▸ Task to carry out
What you write should be an exact repeat of the lines from the one with "The width and height of the screenshot is (1009, 1496)." through the final line below, minus the pictures.

▸ Material for the task
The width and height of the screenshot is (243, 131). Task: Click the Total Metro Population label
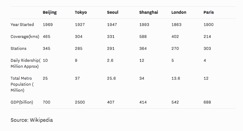tap(22, 84)
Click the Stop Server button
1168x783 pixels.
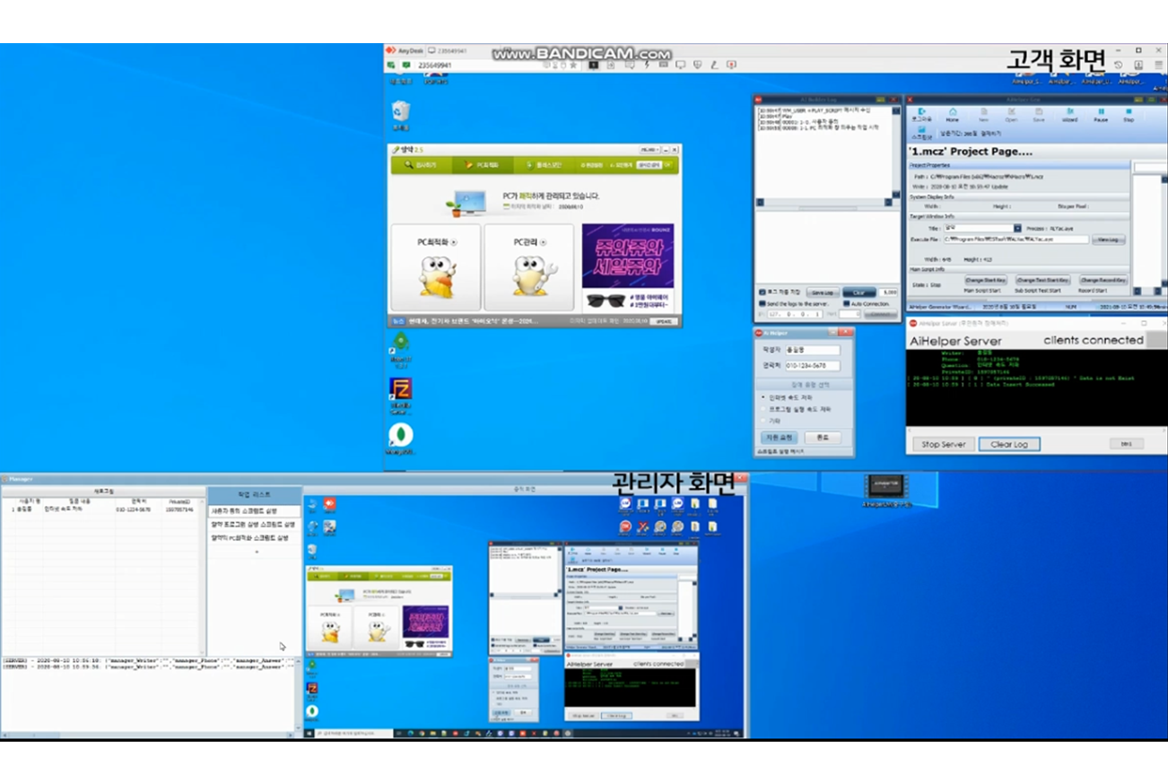tap(943, 444)
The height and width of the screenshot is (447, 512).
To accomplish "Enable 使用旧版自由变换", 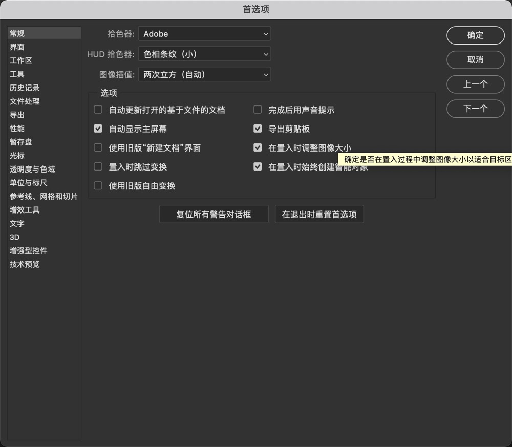I will click(97, 185).
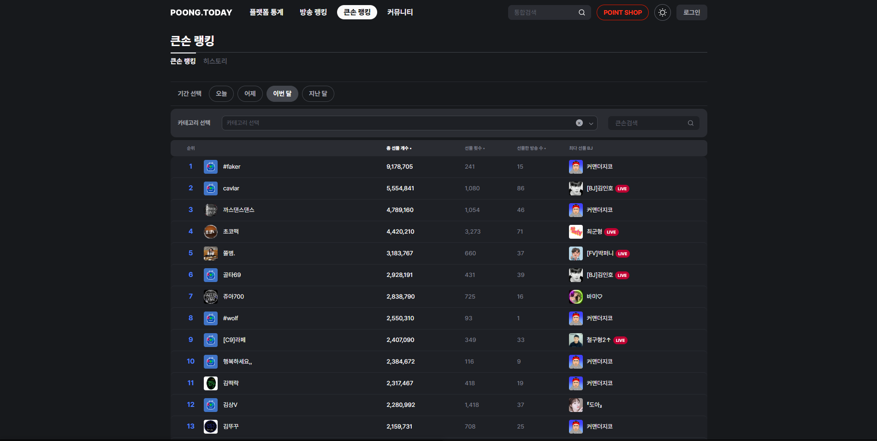Sort by 선물 횟수 column header
Viewport: 877px width, 441px height.
click(474, 148)
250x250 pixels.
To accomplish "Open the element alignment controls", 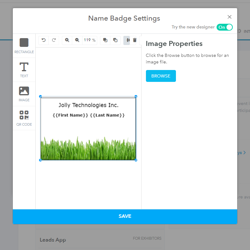I will coord(127,40).
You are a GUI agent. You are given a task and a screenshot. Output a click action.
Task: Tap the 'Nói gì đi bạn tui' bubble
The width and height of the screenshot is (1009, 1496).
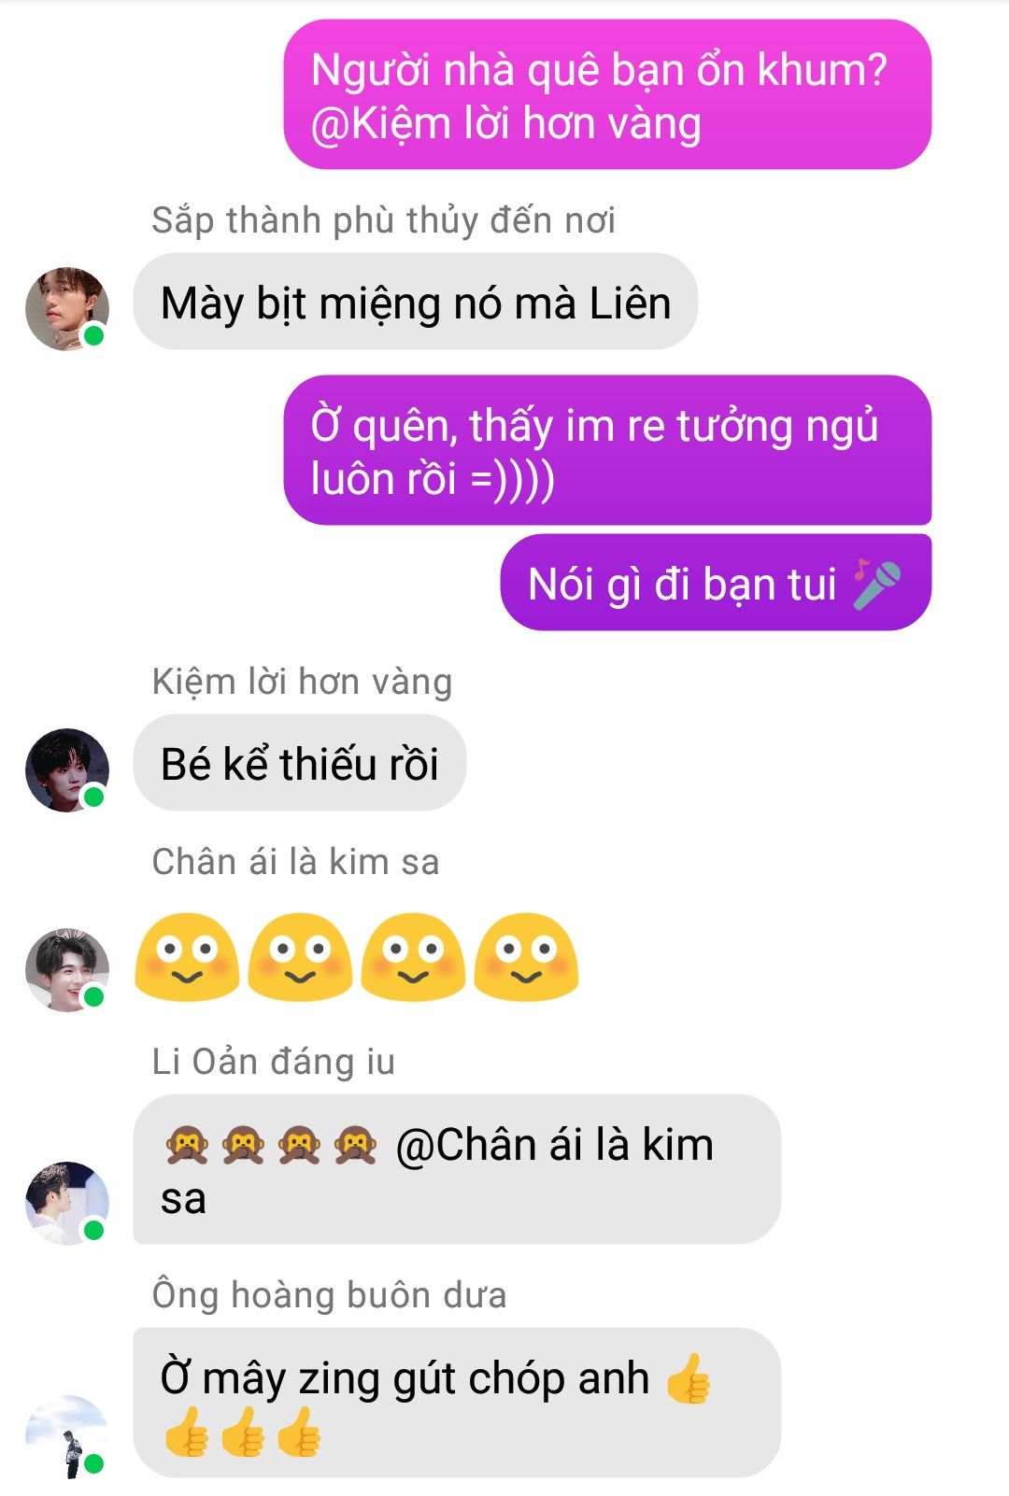coord(716,584)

▸ Task solution
The width and height of the screenshot is (1009, 1496).
coord(716,584)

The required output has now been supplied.